The suffering of a child due to the lack of necessities is bad not just for the child, but also to his mother-not simply because she has certain responsibilities towards her child, but also because her well-being is closely dependent on the best of her child. Now when it comes to someone different and no relation to the child it is said that it would be difficult to save the child if drowning in a shallow pond. Singer, along with his distance claim, points out that the number of individuals in the situation to provide aid does not bear any signi?cance.
I feel in this regard, Singer out rightly rubbishes any person that subscribes to the above argument. Singer states the fact that although many are in the same position, not acting still does not relieve our obligation. Singer once again cleverly states: “Again, of course, I admit that there is a psychological difference between the cases; one feels less guilty about doing nothing if one can point to others, similarly placed, who have also done nothing.

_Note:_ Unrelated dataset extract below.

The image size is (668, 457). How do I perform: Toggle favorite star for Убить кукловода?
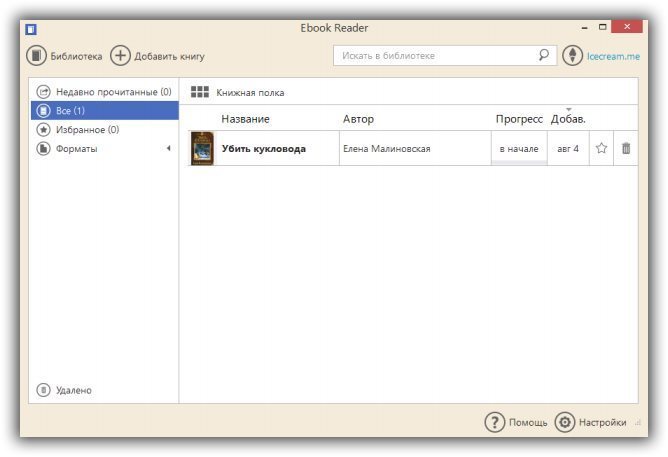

Yet this can make no real difference to our moral obligations.
Should I consider that I am less obliged to pull the drowning child out of the pond if on looking around I see other People, no further away than I am who have also noticed the child but are doing nothing? One has only to ask this question to see the absurdity of the view that numbers lessen obligation. ” Singer in his rebuttal to such a number of arguments states that although they are many people in the same or perhaps even better situations than an individual to provide aid, it does not relieve the underlying obligation of one to help in a way that seems proportionate to each individual.
The duty is not that we match the highest donor, but donate what we owe to ourselves to give individually. Overall I do believe that Singers arguments are in fact agreeable because you would not expect someone out the way or someone not related to help out in most definitely something that going out the way would actually jeopardize or affect them in any way would not be something you would see every day. As well as putting more effort in donations to make sure not everyone starves in the world like how he brought it up with the starving country.